▶ _EXTRACT_:
Casino gamblers believe in luck. So, not surprisingly, casinos sell the dream that anyone can have amazing luck in order to lure players onto their properties. Blown-up pictures of ecstatic people brandishing outrageous outsized checks dot the landscape of many highways leading to and from the nation's casinos. They are there for a very good reason: to whet our appetite for getting lucky. We can't help but think some not-so-charitable thoughts when we see them. After all, "If that idiot on the billboard can win a million, why can't I?"

Of course, the casinos themselves don't believe in luck and they certainly don't rely on luck to win magical amounts of money from us. The casinos believe in math (and I don't mean numerology). They believe in the power of percentages and short pays, not in the power of magic stones, amulets and omens.

But math isn't mystical. It holds no charms for the average person, and it doesn't tell us any truths about our psyches or ourselves. For that, we have to turn to superstition, myth and legend.

I can't say that the following information will get your picture up on one of those billboards that blight the land, because... well...because it's bad form to presume about one's fate. But, knock on wood, I can say this with a degree of confidence: You want to know about luck? You want to be able to understand the profoundly confounding relationships between this, that and those other things that really drive the engines of the mystical universe? Then throw some salt over your shoulder, and read on!

Luck and Omens
Luck is often thought of as a force of the universe. Frequently, it's tied up with omens that alert us to good or ill fortune on the horizon.

Most people know about the bad luck that can come from black cats crossing our paths. The black cat, often thought of as a witch's "familiar" (an evil spirit that inhabits an animal and does the bidding of its human master), goes back to medieval times.

Another animal, the hare or rabbit, goes even further back to prehistory. Its crossing of one's path could cause calamity beyond measure.

Indeed, when discussing a rabbit's foot, many would-be wits will chuckle and quip, "Well that foot wasn't too lucky for the rabbit was it?" What they don't realize is, by cutting off a rabbit's foot, you're taking the rabbit's luck into your own hands! By having a rabbit's foot, you are now in control of the forces of fate.

▶ _DATASET EXTRACT_:
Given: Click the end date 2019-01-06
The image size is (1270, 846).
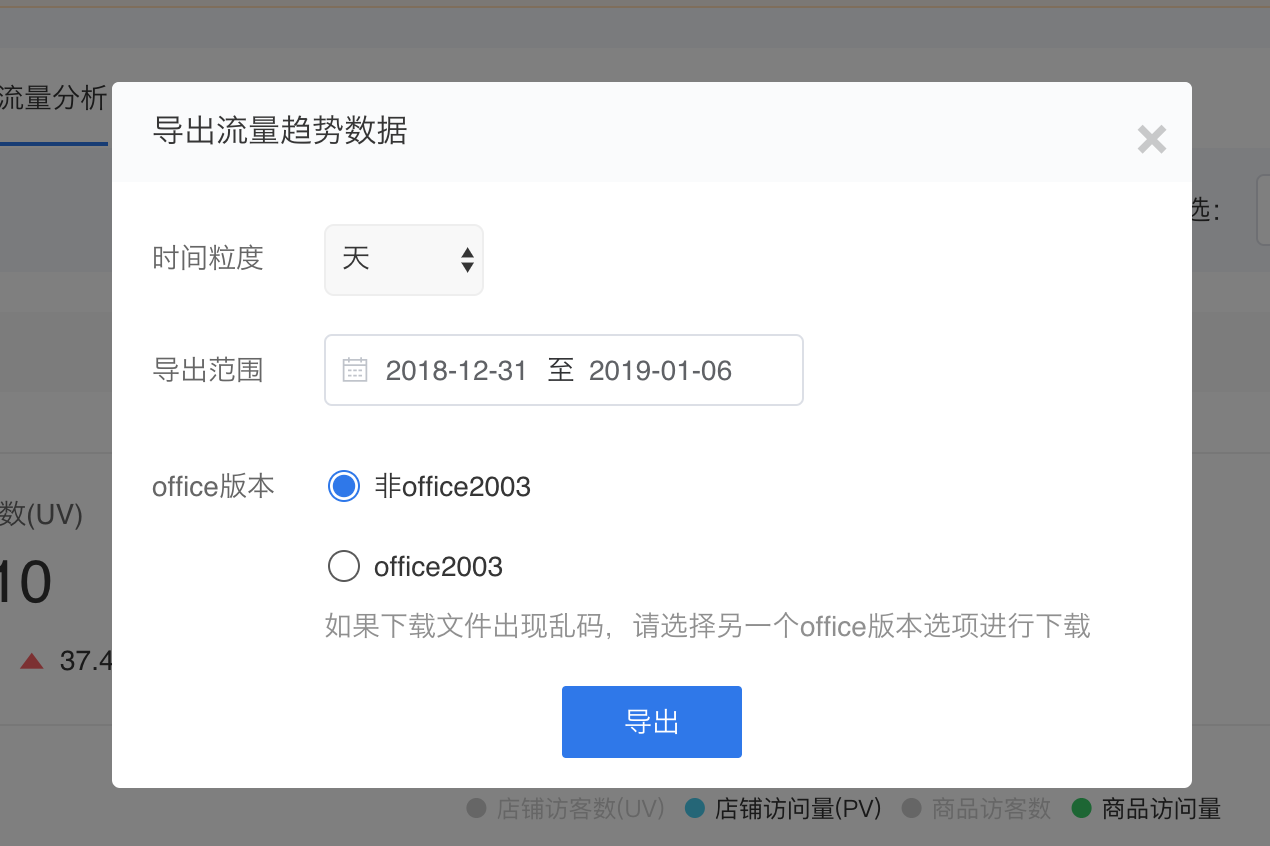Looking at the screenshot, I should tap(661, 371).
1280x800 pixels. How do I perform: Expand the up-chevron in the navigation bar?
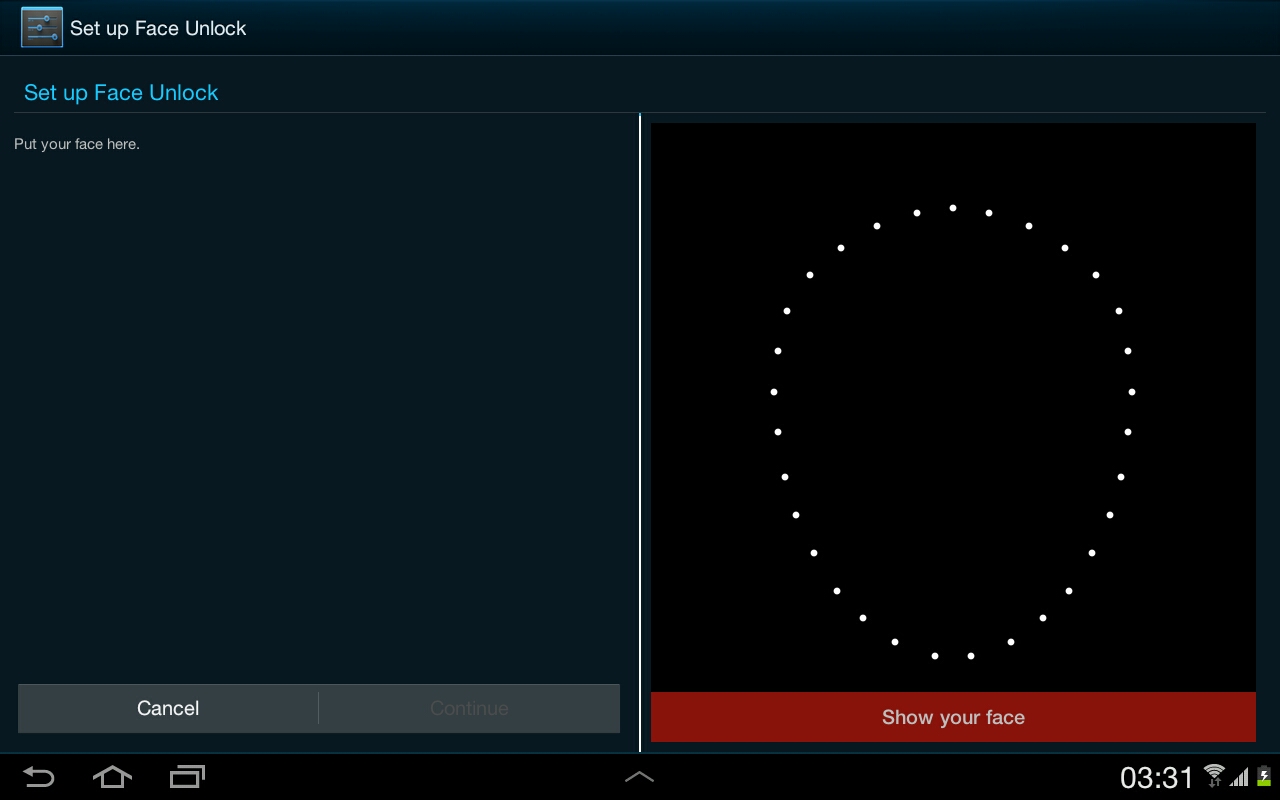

▶ _THINGS TO DO_:
1/ In the article on gambling luck, why does keeping a rabbit's foot bring good fortune? Answer in one to three sentences.
2/ Pick up the article on gambling luck after its last sentence and continue it.

▶ _RESULTS IN ORDER_:
1/ Cutting off a rabbit's foot takes the rabbit's luck into your own hands. Owning the foot puts you in control of the forces of fate.

2/
In addition to cats and hares, birds can also portend good or bad luck. The poem that reads "four-and-twenty blackbirds baked in a pie" actually symbolizes death (pity the poor king who had this dish "placed before" him!). Blackbirds are often considered an omen that someone in the family is about to die. In fact, in some myths, blackbirds escort the souls of the dead to heaven or to hell. These souls would be seen "Nevermore!" to quote another bird that symbolizes death-the raven.

The extinct cuckoo bird could predict good and bad luck. If you heard your first cuckoo bird of the day from the left, it meant things would not be going your way. If it came from the right, the day was yours. The reason the cuckoo is extinct is obvious-sooner or later, every cuckoo heard some other early-rising cuckoo on his left. Ultimately, only one cuckoo was left standing.

Left Out; Right On
Naturally, as all left-handers know, the left side is the evil side, whereas the right side is the good side-which explains why Mark McGwire ultimately surpassed Babe Ruth and Roger Maris! Those evil lefties couldn't keep the righteous righty down.

In fact, there was a time in history when the fear of left-handedness caused parents to take extraordinary care in the training of their children. If a child had a tendency towards the left, it was thought that he would be easier game for Satan. Some cultures even killed their left-handers.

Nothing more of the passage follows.